Текст наставительно сообщал, что нагроможденные каменные блоки имеют минеральный состав, аналогичный скале, а отломы на них типичны для появляющихся при обрушении, вызванном последствиями сейсмической активности. Отчет констатировал отсутствие человеческих останков и не привносил никакой информации, которая могла бы помочь Грейс покончить с кошмаром ее прошлого.
Потеряв веру от разочарования, она закрыла папку и протянула ее Бравекоду.
– Спасибо, что уделили мне время.
– Вам это помогло?
– Я теперь знаю, что пошла по ложному пути.
– Мне очень жаль. Но эта история такая… туманная. Удачи.
Расстроенная, Грейс попрощалась с директором и направилась к выходу. Она исчерпала свои идеи. Ее расследование зашло в тупик.
Глава 22
Грейс увидела, что дверь музея закрылась за молодой женщиной, работавшей дежурным администратором. Она прибавила шагу, чтобы тоже выйти, но тут услышала за спиной голос Ната Бравекода:
– Инспектор, подождите.
Удивленная, она обернулась.
Казалось, директор ждет, чтобы удостовериться, что дежурная не вернется, и, только убедившись в этом, заговорил вновь:
– Послушайте, я хочу сделать вам одно признание.
– Я здесь затем, чтобы выслушать вас, – ответила Грейс, более внимательная, чем когда-либо.
– Насколько возможно, это должно остаться между нами, договорились?
– Насколько возможно, обещаю.
Нат Бравекод расстегнул воротник рубашки, словно беря паузу, чтобы сформулировать свою мысль:
– Лично я убежден, что эта история с исчезновением детей имеет в своей основе совершенно реальную катастрофу. Иначе рассказ о ней не запечатлелся бы в коллективной памяти. Произошло нечто ужасное и из ряда вон выходящее, это бесспорно. Но, в отличие от всего, о чем рассказывают здесь, в музее, я думаю, современники прекрасно знали, что произошло с их детьми…
Грейс смутило это сделанное в последнюю минуту признание директора, который неожиданно сменил свой несколько менторский тон, говорил взволнованно, почти строго.
– Если они знали правду, то почему не открыли ее?
– Потому что не могли сказать это вслух.
Голос Ната Бравекода потерялся в тишине музея. Грейс не подгоняла его. Ей казалось, что ему нужно оценить то, что он собирается сказать.
– Сто тридцать детей не просто исчезли, они были убиты. А тот, кто совершил это массовое убийство, не был чужим для жителей Гамельна. По этой причине маленькие жертвы не насторожились и последовали за своим палачом. Вы были правы, когда только что подвергли эту часть рассказа сомнению. – Он помолчал и сделал глубокий вдох. – Знаменитый флейтист в действительности был не кем иным, как извращенным убийцей и, возможно, педофилом-насильником.
Для Грейс это утверждение было как удар кулаком в живот.
– Кто он был? – спросила она, все еще не отойдя от шока.

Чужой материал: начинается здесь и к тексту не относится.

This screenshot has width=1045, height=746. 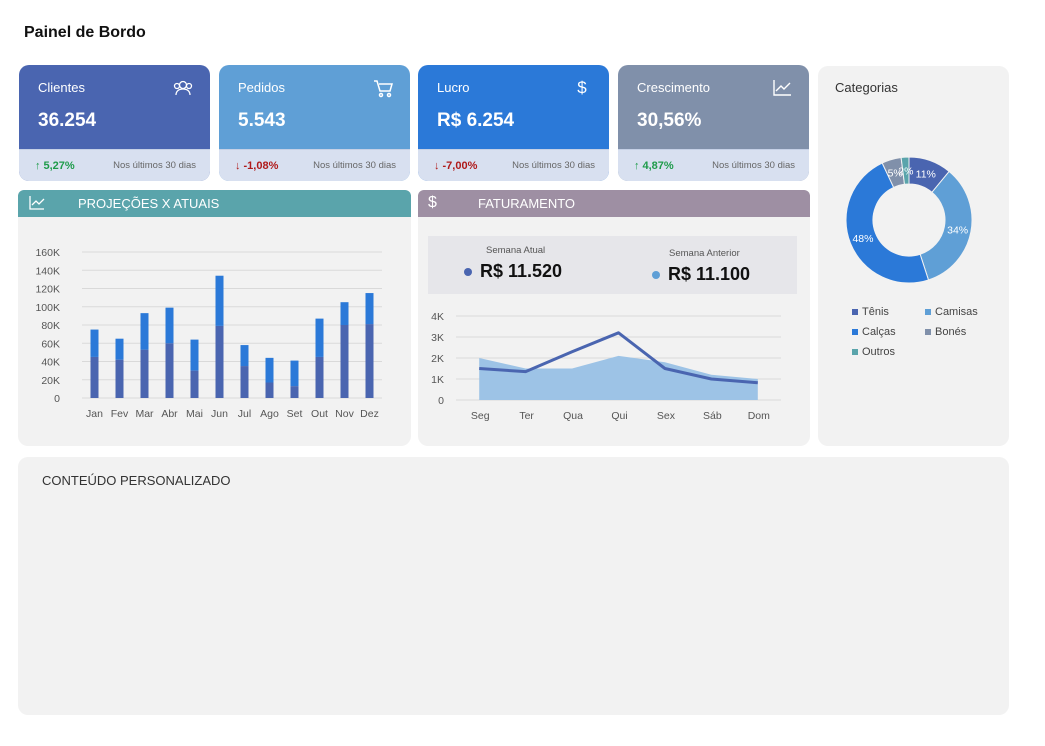 I want to click on kpi-value: 30,56%, so click(x=670, y=120). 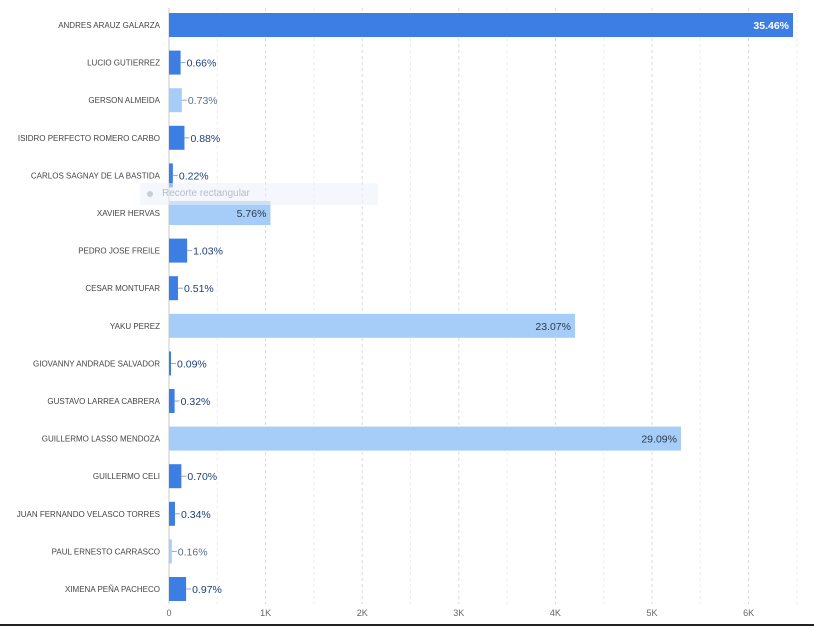 I want to click on category-label: ANDRES ARAUZ GALARZA, so click(x=109, y=26).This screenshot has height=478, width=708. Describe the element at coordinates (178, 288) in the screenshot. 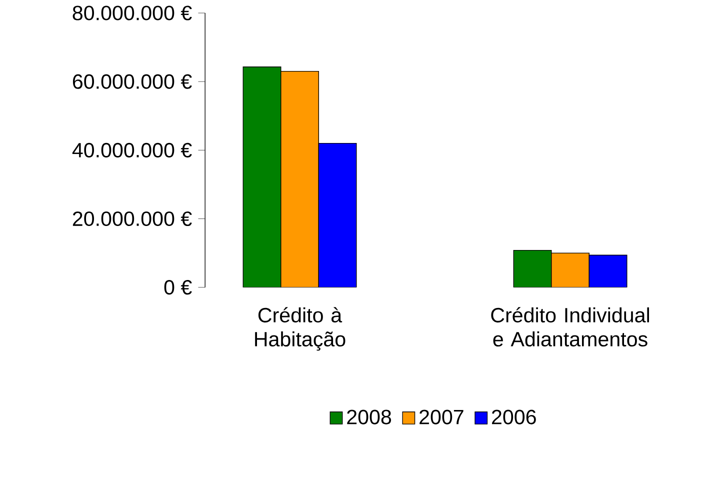

I see `y-tick-label: 0 €` at that location.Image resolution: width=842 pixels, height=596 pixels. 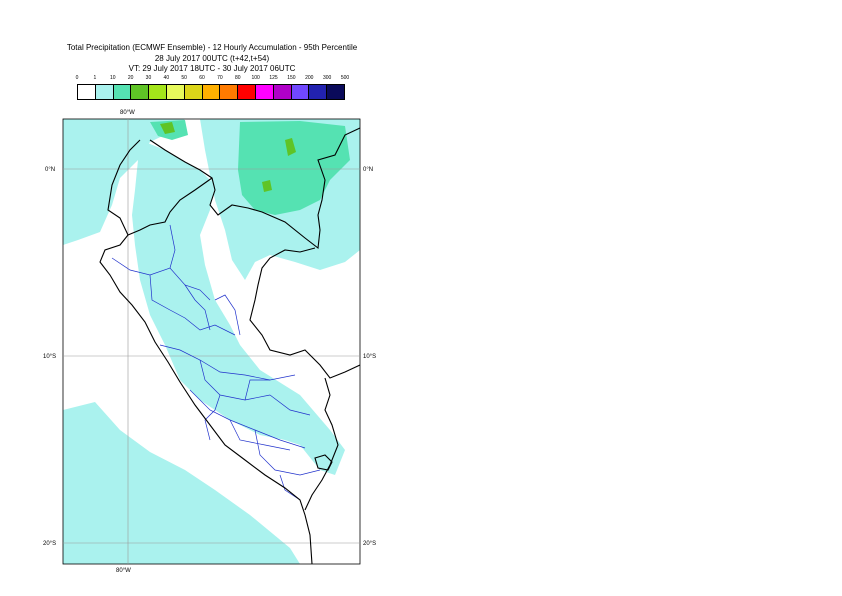 What do you see at coordinates (327, 78) in the screenshot?
I see `legend-level-label: 300` at bounding box center [327, 78]. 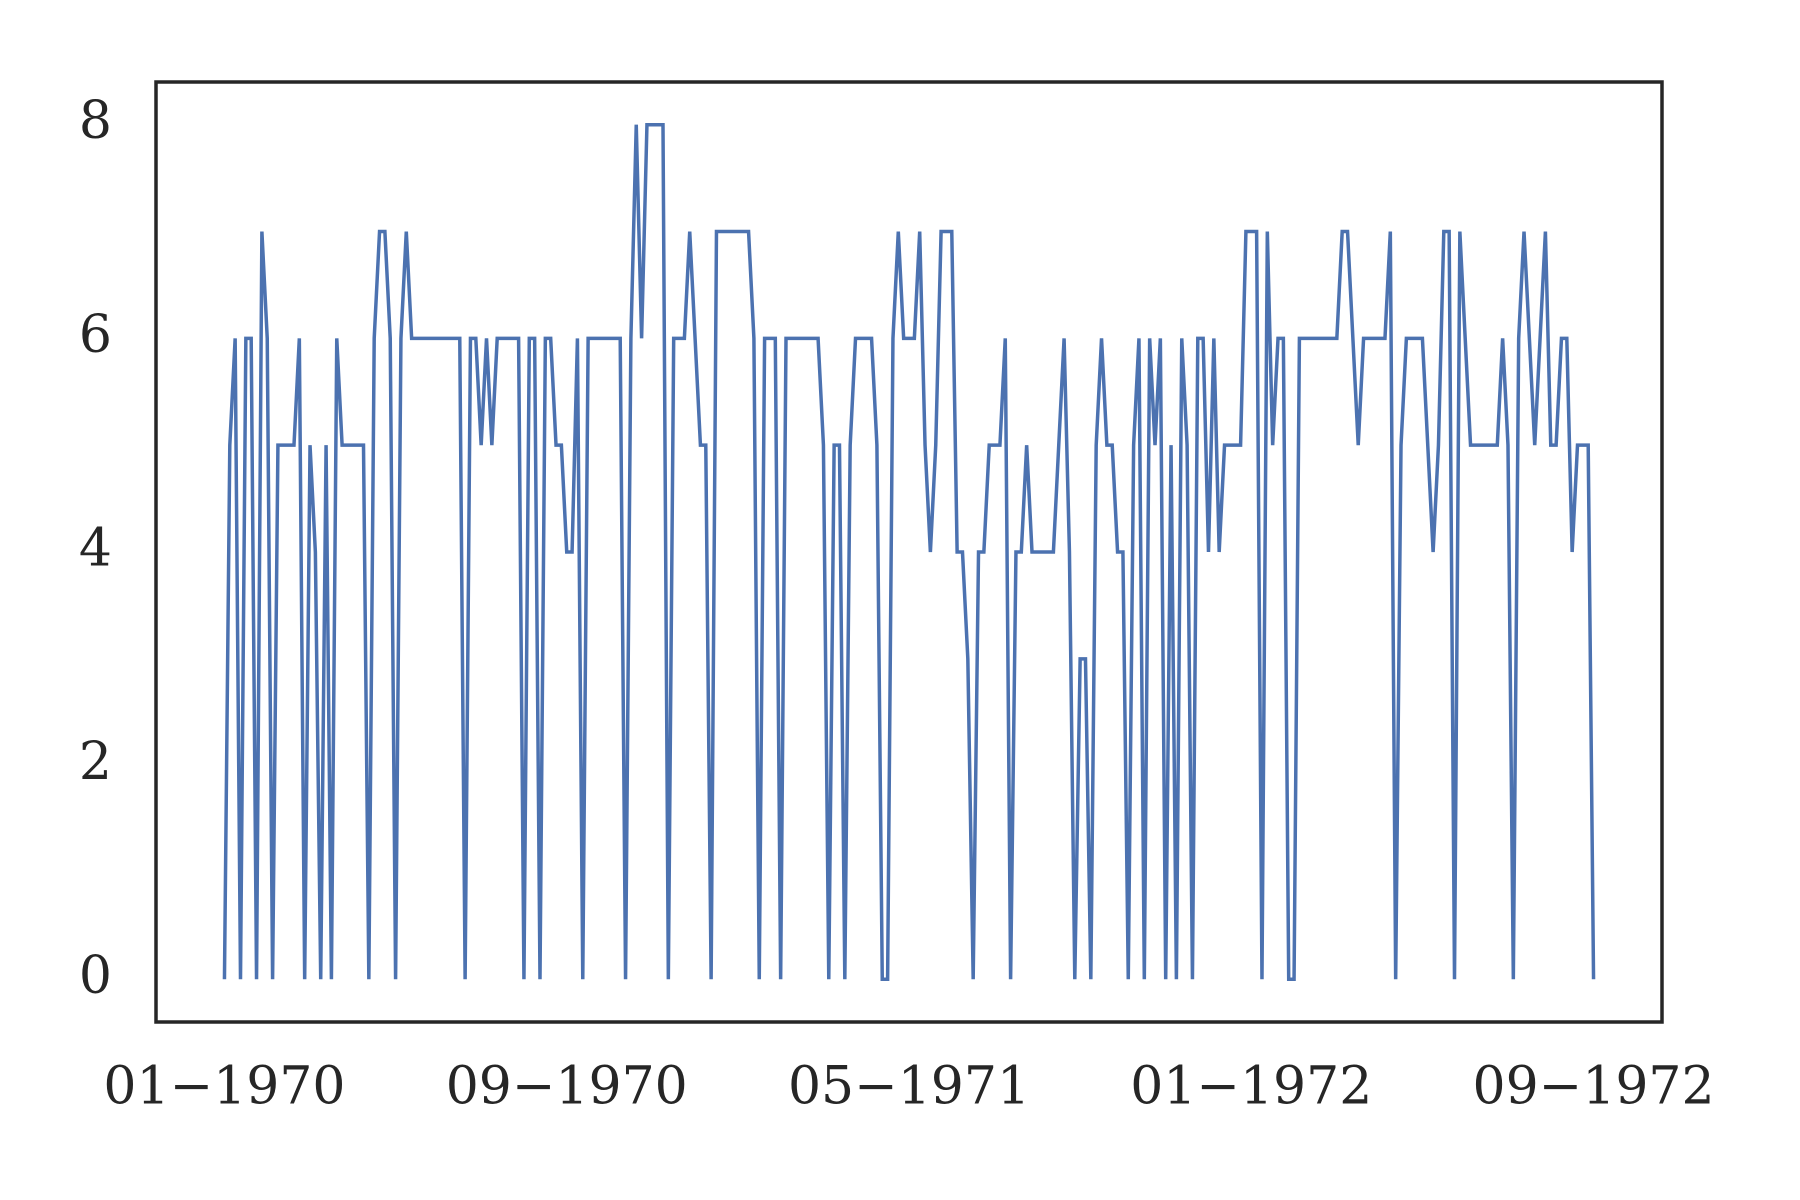 I want to click on y-tick-label: 6, so click(x=96, y=335).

– Персоной, облеченной властью, разумеется. А личность его четко открывается на изображении, которое у нас перед глазами, – сказал он, указывая на копию акварели Августина фон Мёрсберга. – Достаточно уметь расшифровывать символы. Подойдите ближе.
Грейс встала рядом с директором.
– Вот, в центре композиции, находятся три оленя, один из которых совсем молодой, без рогов, и потому его можно принять за олениху. Обычно на них не обращают внимания, поскольку эти три животных не упоминаются в рассказе о Крысолове. И тем не менее вся эта картинка построена вокруг них! Потому что в эпоху Средневековья, которой вдохновлялся художник, главная идея картины, та, которую следовало во что бы то ни стало донести до зрителей, ставилась в центр.